» EXERCISE OBJECTIVE: Lines from the one containing "This screenshot has height=961, width=1920." through the final line of the data, restated word for word and free of pictures, make up the whole answer.

» Extracted records:
┄┄┄┄┄┄
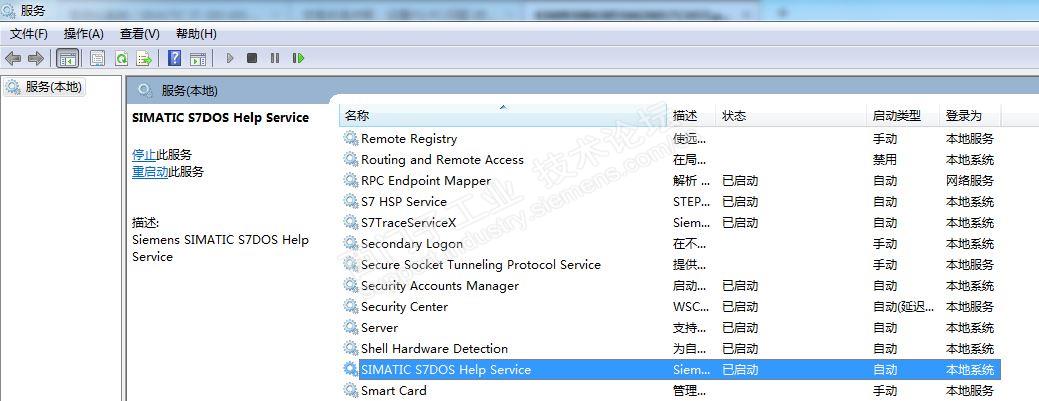Viewport: 1039px width, 401px height.
Task: Click the blue Help question mark icon
Action: pyautogui.click(x=174, y=59)
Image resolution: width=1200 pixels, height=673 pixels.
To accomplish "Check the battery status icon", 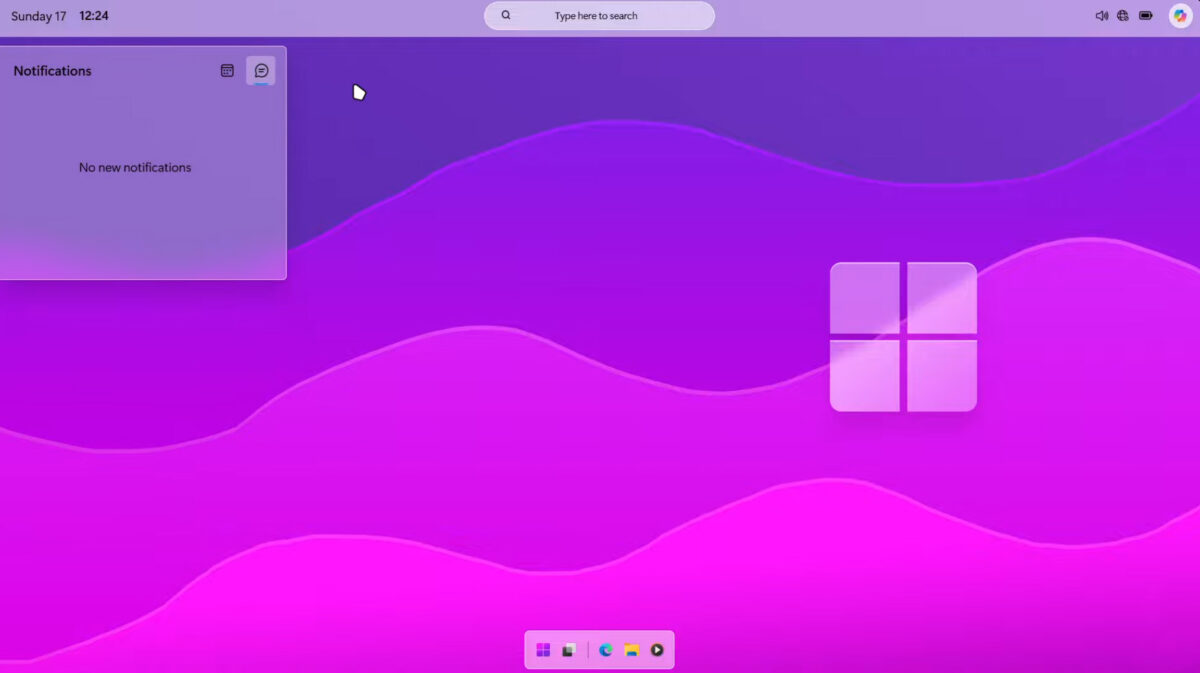I will (x=1146, y=15).
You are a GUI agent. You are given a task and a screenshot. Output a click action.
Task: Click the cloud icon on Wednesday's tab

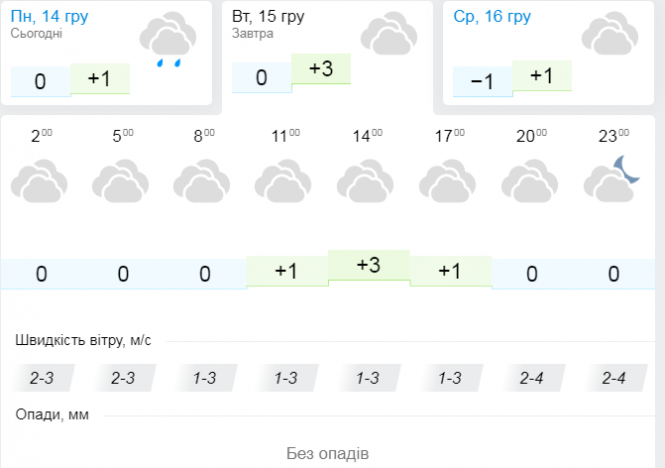coord(610,36)
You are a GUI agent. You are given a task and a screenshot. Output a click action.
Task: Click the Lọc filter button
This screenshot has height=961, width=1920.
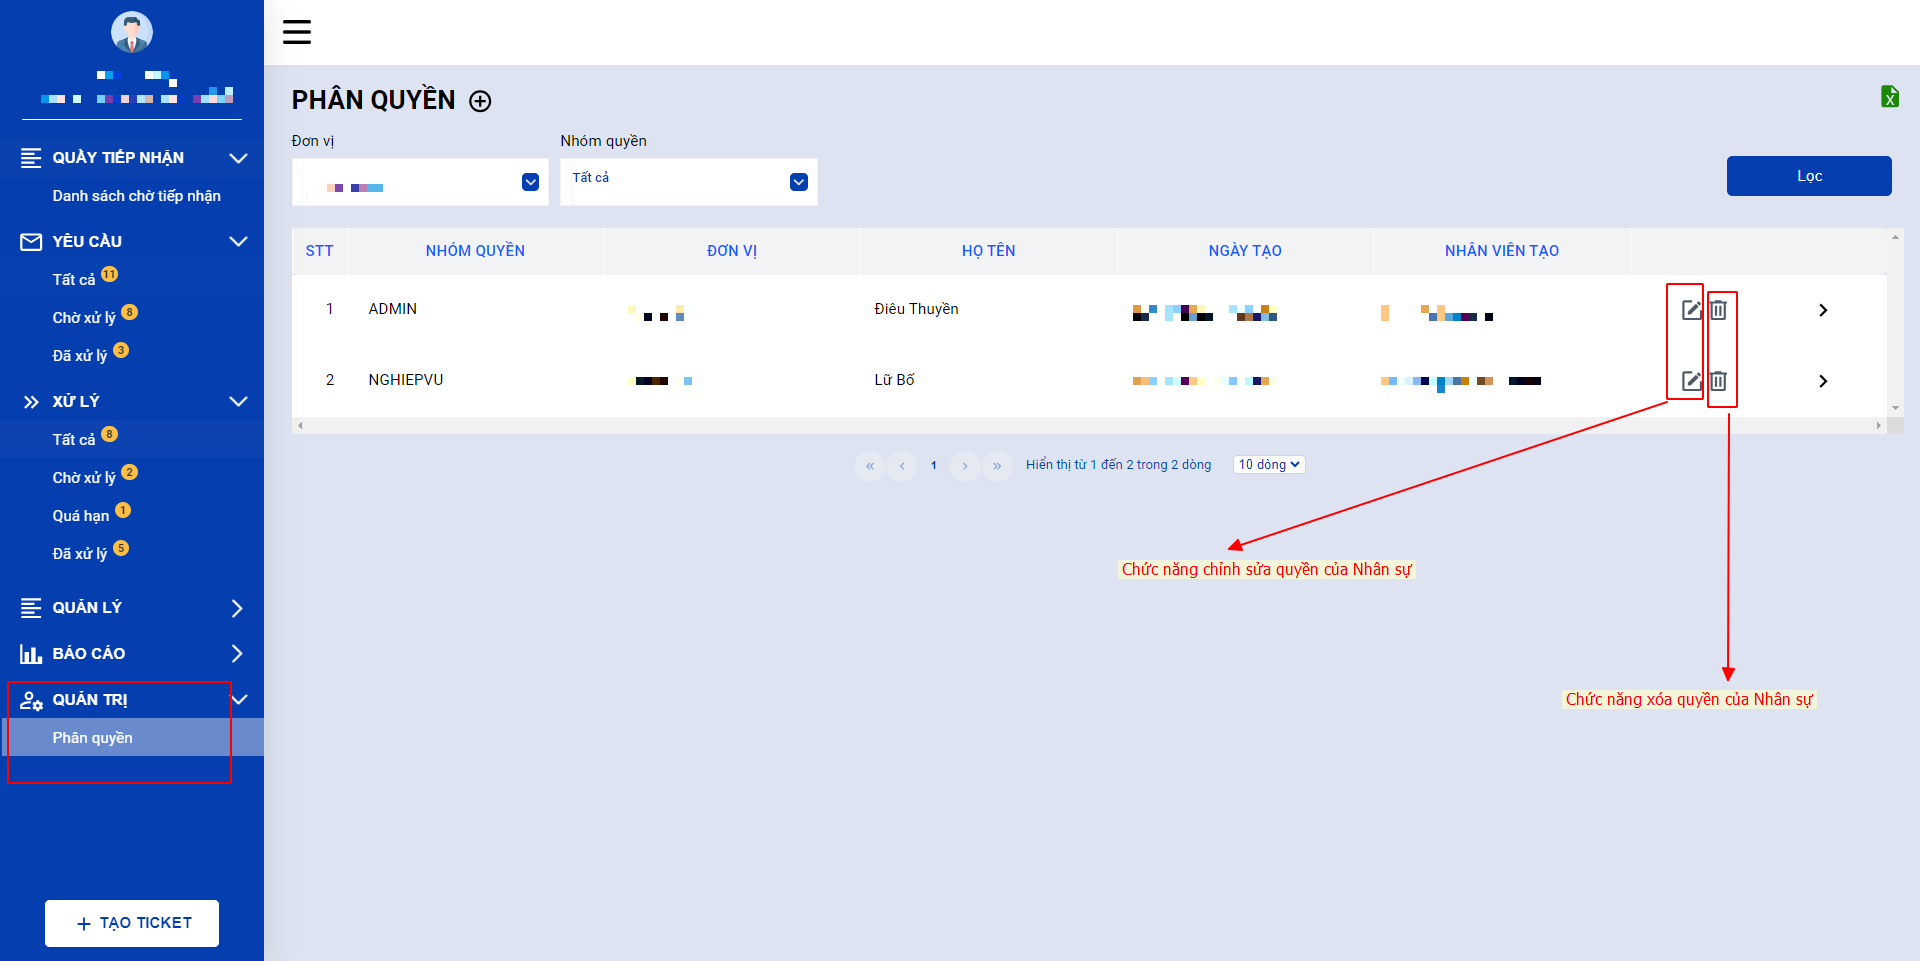1809,176
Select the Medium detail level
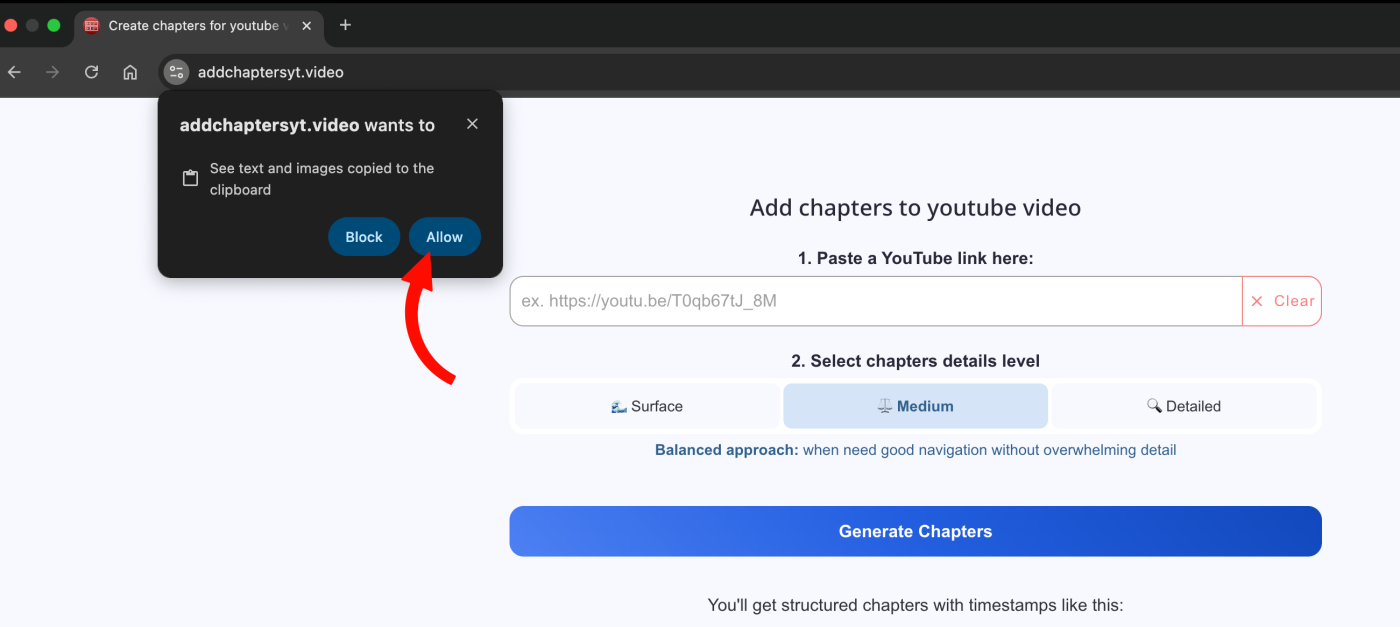The width and height of the screenshot is (1400, 627). click(915, 406)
┄┄┄┄┄┄
» OUTPUT OF THE TASK:
This screenshot has height=961, width=1920.
1809,176
Select the Medium detail level
The width and height of the screenshot is (1400, 627). click(915, 406)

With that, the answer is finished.